Records contained in a dataset:
╔══
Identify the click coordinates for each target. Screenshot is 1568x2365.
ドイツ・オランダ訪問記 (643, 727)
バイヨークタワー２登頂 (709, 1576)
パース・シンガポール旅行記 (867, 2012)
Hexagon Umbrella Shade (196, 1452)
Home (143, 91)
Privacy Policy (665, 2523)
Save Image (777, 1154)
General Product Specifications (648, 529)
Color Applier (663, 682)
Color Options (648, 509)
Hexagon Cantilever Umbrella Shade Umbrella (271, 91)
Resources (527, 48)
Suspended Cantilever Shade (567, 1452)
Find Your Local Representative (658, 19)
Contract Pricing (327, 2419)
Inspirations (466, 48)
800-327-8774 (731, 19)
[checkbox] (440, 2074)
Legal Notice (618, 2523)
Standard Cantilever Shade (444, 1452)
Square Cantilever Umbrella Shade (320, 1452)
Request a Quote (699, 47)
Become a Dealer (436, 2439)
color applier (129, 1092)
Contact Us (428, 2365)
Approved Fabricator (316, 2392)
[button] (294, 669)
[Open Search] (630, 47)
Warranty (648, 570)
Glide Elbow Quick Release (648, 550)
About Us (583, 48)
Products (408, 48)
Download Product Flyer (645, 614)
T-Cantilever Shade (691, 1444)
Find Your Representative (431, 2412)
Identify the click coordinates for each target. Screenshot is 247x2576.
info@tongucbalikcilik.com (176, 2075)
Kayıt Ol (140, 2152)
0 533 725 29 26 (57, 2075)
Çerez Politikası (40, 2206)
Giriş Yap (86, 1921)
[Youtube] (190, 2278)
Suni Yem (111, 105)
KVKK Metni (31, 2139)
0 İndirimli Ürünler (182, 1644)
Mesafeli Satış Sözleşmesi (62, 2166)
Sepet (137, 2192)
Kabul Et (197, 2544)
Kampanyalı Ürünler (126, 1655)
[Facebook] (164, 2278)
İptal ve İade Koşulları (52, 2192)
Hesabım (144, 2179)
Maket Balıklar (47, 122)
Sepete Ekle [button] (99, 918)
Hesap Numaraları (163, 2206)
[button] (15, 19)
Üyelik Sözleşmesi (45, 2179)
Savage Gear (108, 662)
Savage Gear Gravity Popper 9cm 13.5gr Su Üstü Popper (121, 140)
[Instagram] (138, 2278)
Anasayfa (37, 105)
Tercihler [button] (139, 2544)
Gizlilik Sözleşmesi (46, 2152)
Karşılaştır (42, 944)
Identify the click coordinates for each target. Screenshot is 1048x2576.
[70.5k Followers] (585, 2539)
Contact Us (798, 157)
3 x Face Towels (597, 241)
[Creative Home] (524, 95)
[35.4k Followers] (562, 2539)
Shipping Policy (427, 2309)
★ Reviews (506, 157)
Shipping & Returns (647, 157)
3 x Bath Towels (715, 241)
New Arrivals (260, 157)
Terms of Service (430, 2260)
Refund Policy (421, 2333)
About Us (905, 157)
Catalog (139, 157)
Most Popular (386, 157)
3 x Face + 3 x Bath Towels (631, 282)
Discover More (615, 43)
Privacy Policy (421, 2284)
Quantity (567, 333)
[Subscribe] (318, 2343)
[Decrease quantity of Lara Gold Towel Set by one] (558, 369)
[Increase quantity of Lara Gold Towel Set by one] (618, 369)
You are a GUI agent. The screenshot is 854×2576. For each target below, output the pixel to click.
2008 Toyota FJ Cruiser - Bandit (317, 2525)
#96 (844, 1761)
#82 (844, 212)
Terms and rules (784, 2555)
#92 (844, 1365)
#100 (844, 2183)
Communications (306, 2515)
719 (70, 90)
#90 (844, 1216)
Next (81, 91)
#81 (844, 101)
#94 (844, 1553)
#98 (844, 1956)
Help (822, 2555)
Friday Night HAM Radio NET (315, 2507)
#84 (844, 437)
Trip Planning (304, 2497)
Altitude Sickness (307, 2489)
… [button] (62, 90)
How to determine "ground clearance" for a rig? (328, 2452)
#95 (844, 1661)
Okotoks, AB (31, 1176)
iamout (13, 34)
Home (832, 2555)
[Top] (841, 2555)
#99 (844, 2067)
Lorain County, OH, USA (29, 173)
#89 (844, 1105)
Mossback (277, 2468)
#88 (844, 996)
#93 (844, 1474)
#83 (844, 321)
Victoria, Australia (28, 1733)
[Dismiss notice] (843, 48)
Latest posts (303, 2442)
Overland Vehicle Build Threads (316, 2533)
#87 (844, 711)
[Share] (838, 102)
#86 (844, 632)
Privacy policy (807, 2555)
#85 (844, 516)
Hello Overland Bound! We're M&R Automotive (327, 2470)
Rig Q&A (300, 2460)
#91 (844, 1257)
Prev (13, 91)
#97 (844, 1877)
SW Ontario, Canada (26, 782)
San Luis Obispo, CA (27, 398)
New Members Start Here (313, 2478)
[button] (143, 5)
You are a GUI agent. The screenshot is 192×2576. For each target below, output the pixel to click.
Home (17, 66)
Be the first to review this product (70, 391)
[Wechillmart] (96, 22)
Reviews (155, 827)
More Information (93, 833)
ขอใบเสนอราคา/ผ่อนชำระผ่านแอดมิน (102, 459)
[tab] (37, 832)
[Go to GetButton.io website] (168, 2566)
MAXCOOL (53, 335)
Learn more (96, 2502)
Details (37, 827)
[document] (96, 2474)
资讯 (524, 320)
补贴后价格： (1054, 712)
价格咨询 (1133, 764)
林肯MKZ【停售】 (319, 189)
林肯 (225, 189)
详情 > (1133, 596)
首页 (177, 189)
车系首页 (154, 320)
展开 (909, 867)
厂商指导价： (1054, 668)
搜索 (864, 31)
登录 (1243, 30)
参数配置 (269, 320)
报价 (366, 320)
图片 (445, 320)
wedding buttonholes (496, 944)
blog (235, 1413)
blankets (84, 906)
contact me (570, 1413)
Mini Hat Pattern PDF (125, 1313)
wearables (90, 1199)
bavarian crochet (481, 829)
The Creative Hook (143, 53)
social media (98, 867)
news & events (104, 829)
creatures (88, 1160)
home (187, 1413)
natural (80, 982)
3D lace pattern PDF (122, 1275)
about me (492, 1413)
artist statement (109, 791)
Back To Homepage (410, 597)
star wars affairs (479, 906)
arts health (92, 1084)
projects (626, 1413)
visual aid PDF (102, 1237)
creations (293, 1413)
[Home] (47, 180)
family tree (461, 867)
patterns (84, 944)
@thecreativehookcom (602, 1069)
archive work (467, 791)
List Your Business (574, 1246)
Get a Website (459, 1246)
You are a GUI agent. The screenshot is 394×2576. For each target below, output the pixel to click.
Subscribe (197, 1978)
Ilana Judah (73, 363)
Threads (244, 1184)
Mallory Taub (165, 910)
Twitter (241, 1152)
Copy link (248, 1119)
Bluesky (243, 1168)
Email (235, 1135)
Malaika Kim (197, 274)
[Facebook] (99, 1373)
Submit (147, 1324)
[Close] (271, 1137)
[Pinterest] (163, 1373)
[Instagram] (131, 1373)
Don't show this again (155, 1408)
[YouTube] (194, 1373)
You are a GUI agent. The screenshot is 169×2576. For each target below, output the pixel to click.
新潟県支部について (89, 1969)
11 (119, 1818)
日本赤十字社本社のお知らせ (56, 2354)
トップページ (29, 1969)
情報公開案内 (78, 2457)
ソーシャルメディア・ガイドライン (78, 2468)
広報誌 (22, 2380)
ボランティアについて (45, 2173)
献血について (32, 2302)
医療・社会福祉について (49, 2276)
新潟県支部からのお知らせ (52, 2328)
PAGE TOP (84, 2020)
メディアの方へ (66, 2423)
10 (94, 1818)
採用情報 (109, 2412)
╚══
§ What the task asks:
Copy every line above that includes the string "Towels".

§ Solution for this exercise:
3 x Face Towels (597, 241)
3 x Bath Towels (715, 241)
3 x Face + 3 x Bath Towels (631, 282)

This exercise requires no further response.